The offspring of F-1s begin reverting to all sorts of traits from their genetic past. Only about one-fourth of the offspring of F-1 hybrids will retain the qualities of the F-1 and its super parents. So F-1 hybrids are not stable for breeding or growing from seed. Practically speaking, that means you have to buy F-1 hybrid seed or plants new each year. The positive: hybrid vigor; the minus: the cost of purchasing seeds each year.
Open-pollinated seed–most heirlooms–can be saved and replanted year after year. Positive–you save money. You don’t have to rebuy seeds every year. (Of course, open-pollinated plants can cross-pollinate with other open-pollinated plants, but that is another can of worms or seed.)
So if you find an open-pollinated plant or heirloom that you like: it has the flavor and growing characteristics you like and it has disease resistance (if that is important to you) then it certainly will have one advantage over a hybrid you like, it will cost you less in the long run.

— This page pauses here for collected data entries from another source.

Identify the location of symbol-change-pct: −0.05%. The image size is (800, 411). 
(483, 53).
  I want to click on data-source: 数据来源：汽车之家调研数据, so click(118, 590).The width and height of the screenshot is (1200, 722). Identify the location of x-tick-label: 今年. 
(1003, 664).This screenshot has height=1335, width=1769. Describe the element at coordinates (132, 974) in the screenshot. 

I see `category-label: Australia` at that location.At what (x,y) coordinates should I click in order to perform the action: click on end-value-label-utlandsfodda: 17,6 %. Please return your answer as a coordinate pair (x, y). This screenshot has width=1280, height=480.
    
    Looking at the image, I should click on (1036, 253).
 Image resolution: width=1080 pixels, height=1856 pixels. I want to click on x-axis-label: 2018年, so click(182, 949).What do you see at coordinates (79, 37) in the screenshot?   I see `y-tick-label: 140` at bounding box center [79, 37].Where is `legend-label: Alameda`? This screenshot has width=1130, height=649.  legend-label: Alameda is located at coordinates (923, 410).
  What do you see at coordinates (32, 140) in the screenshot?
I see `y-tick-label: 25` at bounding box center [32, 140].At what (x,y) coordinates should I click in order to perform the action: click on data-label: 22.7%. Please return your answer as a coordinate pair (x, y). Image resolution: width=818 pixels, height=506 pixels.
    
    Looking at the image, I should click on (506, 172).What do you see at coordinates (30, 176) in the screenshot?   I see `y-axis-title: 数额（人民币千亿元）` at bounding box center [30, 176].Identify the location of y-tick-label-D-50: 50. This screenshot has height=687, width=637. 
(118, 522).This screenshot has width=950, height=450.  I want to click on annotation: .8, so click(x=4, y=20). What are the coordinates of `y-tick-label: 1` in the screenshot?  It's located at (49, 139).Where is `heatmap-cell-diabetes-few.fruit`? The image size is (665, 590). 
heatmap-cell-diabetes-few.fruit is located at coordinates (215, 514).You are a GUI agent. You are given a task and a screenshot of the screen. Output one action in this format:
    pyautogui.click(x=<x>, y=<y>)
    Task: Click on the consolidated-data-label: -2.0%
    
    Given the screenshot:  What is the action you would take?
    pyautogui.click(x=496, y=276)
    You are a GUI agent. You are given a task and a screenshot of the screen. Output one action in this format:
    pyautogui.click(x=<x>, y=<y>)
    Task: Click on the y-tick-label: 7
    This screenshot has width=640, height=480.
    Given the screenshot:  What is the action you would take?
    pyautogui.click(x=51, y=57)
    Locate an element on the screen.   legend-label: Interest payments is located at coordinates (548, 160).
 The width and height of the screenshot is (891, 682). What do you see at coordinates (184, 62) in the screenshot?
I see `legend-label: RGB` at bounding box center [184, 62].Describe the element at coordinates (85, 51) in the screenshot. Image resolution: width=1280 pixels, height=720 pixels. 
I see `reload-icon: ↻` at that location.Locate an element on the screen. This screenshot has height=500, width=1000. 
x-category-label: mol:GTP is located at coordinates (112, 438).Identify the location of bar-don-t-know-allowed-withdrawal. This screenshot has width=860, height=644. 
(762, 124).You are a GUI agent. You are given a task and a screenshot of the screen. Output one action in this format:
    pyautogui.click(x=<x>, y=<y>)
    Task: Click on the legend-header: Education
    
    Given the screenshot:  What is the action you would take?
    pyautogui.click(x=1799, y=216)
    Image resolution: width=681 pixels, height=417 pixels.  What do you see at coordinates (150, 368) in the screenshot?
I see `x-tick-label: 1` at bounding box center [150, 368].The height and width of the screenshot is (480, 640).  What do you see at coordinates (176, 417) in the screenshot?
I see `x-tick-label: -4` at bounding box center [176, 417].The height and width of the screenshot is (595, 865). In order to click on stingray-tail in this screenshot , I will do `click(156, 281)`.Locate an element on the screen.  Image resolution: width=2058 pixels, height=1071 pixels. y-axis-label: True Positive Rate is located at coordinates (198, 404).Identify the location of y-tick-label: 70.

One more thing about heirloom and open-pollinated seed and plants, it is a good thing to help keep old cultivars alive–genetic variability is the spice of life. Many old varieties–heirlooms–exist because they have great flavor, color, and form. Open-pollinated seed and plants of the same variety or cultivar may vary some from one to another more than F-1 hybrids (you’ll notice there are several different cultivars of ‘Brandywine’ tomato, for example), but that just makes it all the more interesting. These plants are worth growing and passing on to your grandchildren.)
Best of Both
Grow both hybrid and heirloom tomatoes. Grow different varieties of each. Keep notes on growing habits and performance. Taste test the tomatoes you grow. Keep a list of those you would grow again. There are more than 15,000 named tomato varieties. There are plenty to choose from and plenty to like.